The challenge we face is in finding ways to rectify this discrepancy, as it always seems easier to define a problem than to develop a research strategy to address it. Conference participants made numerous recommendations for developing such a strategy, foremost among these being the replication of natural listening conditions in a clinic, perhaps by better defining the actual type of noise environment that a particular person encounters. One way this can be accomplished is by incorporating data logging capabilities into a hearing aid, which is already done on a limited basis with some aids. This would permit clinicians to better understand the listening problems faced by a specific person. Additionally, advances in virtual-reality technology may permit people to interact with computer-simulated environments that are similar to what would be occurring outside of a clinic. In the meantime, however, I would strongly suggest that new hearing aid users be sure to do their own careful analyses and comparisons during the trial period.

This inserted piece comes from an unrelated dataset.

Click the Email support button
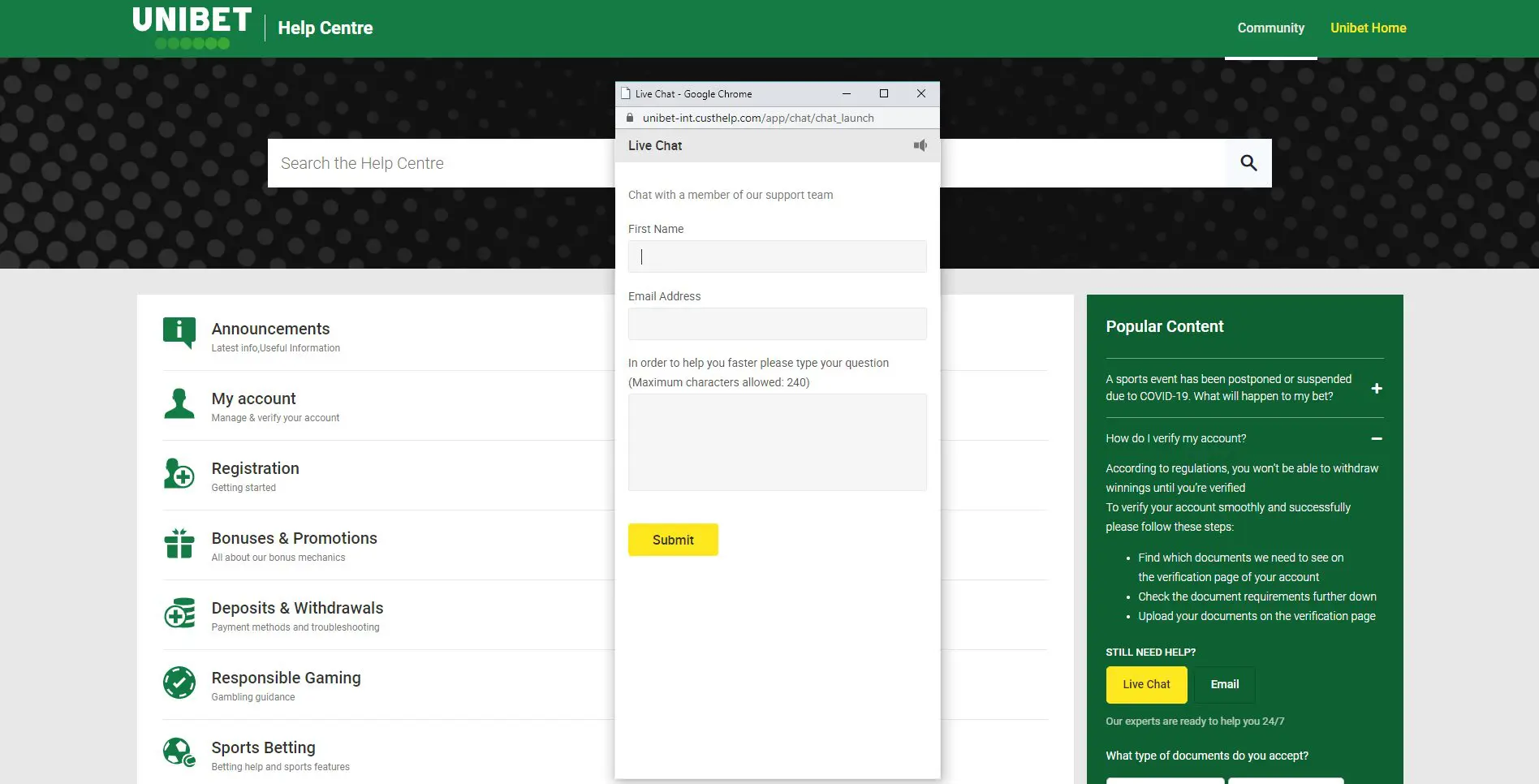The image size is (1539, 784). pyautogui.click(x=1224, y=684)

Understand Individual Audiometric Differences

The second challenge reviewed at the conference concerned the fact that people with similar audiograms will not necessarily understand speech similarly. While numerous conditions can produce comparable audiograms, the underlying pathology may be dissimilar and affect different parts of the auditory system. Consequently, the resulting behavioral consequences would tend to vary. Research studies have demonstrated that differences in speech comprehension may still persist even when people with similar audiograms are aided identically with hearing aids.

A cochlea can be damaged or stressed by any number of factors, including noise trauma, ototoxic drugs that may affect inner as well as outer hair cells, and various genetic abnormalities among many others. Each of these different conditions can produce varying behavioral consequences. The variability in speech comprehension is usually greater when hearing-impaired people are tested under noisy conditions than in quiet. Even the type of noise may increase the differences in speech comprehension observed among people with similar audiograms. For example, interrupted noise will often have a greater effect upon some people than steady or constant noise. The point is that audibility alone - i.e., the portion of the speech signal that can be perceived - is not a perfect indicator of how well someone can understand speech. Other factors come into play, such as differences in temporal (time) and spectral (frequency) resolution abilities and whether or not there are any regions of dead hair cells in the cochlea. One of the recommendations made at the conference was for the development of additional clinical tests, presumably simpler ones than those now available, which can be used to identify these factors.

The summary questions asked by the conferees focused on whether hearing aid fittings could be significantly improved if more was known about each person's unique auditory abilities. Would alternative fitting strategies or algorithms be appropriate? Perhaps more detailed psychoacoustic information would demonstrate the necessity for developing some new hearing aid features. I think consumers will agree that these are key questions and appropriate topics for future research. But even if additional information about a person's auditory skills cannot presently result in improved hearing aid fittings, such knowledge can be extremely valuable in helping someone develop realistic expectations. Sometimes it helps to know what is not possible as well as what is.